Und so haben sich die Grünen Jahr für Jahr weiter in die breite Gesellschaft hineingegraben. Die Söhne und Töchter der Generation Gerhard Mayer-Vorfelder wählen heute ebenso die Grünen wie die Erben der in Baden-Württemberg ohnehin traditionell schwachen Sozialdemokratie. Das Wehklagen der Union über die erneute Schlappe ist allgegenwärtig. Doch wer vergießt eine Träne über die SPD? Bei der Landtagswahl 2011 landete sie bei kläglichen 23 Prozent. Bettina Wilhelm, die Parteilose, die von den Sozialdemokraten in Stuttgart ins Rennen geschickt worden war, schied im ersten Wahlgang aus. Mit 15,1 Prozent.

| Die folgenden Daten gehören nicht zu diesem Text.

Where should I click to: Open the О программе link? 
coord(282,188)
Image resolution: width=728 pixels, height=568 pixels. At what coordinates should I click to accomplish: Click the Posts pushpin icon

Kein gutes Ergebnis für die Kanzlerin

Aber natürlich ist das Versagen der Union in Stuttgart frappierender angesichts der Tatsache, dass die baden-württembergische Metropole über Jahrzehnte eine Hochburg der Schwarzen war. Seit Kriegsende hat es hier nur drei Oberbürgermeister gegeben, in Amtszeiten von Kohl'schem Ausmaß übergaben sich Arnulf Klett, Manfred Rommel und Wolfgang Schuster, der seit 1996 regierte, den Staffelstab. Doch seit einiger Zeit läuft es nicht mehr.

23800740.jpg

Stefan Mappus hat Kanzlerin Angela Merkel keine Freude gemacht.

(Foto: picture alliance / dpa)

Der Mappus-Skandal setzte der Union zu. Schwerer wiegt aber, dass der CDU - und das nicht nur in Stuttgart - zu den Problemen, die moderne Städter quälen, nichts einfällt. Kinderbetreuung, Städtebau, die Situation von Patchwork-Familien - wenn es um solche Themen geht, kommen von der Union seit Jahren nur noch Konzepte von vorgestern. Und durch die eigene Unfähigkeit, in Parteikreisen einen geeigneten Kandidaten zu finden, ist die Schlappe in Stuttgart zwar folgerichtig, aber nicht minder bitter. Auch für die Bundespartei.

CDU-Kreischef Stefan Kaufmann, der für die Kandidatenkür in Stuttgart maßgeblich verantwortlich ist, dürfte dann auch auf Angela Merkels Zustimmung vergeblich warten, wenn er sagt: "Ich denke, dass die Bundeskanzlerin nicht unzufrieden sein wird mit diesem Ergebnis." Welch fataler Trugschluss. Natürlich ärgert sich die Kanzlerin, wenn ihre Partei nach Jahrzehnten an der Macht ausgerechnet für einen Grünen Platz machen muss. Schon wieder! Denn darin manifestiert sich erneut, in welchem direkten Konkurrenzverhältnis die beiden Parteien mittlerweile zueinander stehen.

Wenn nichts hilft, hilft die Umarmung

Die CDU steht vor der Wahl. Sie kann sich modernisieren, alte, liebgewonnene Haltungen überdenken und dem "neuen Konservativismus" anpassen. Sie muss überlegen, ob mit Parolen aus dem letzten Jahrtausend, mit einem Familienbild von anno dazumal, auf Dauer noch genügend Wähler gewonnen werden können.

Gelingt das nicht, müsste sich die Union wenigstens endlich von altem Lagerdenken verabschieden. Mit einer FDP, die in Umfragen auf Bundesebene schon seit Wochen an der Minoritätssperre scheitert, ist derzeit ohnehin kein Staat mehr zu machen. Politische Gegner, die man im Angriff nicht besiegen kann, umarmt man am besten, um sie unschädlich zu machen. Die Partei sollte ernsthaft darüber nachdenken, ob, wie und wann sie sich zu der Möglichkeit bekennt, ein schwarz-grünes Bündnis einzugehen. Funktionieren könnte das - mit Politikern vom Schlage Fritz Kuhns allemal.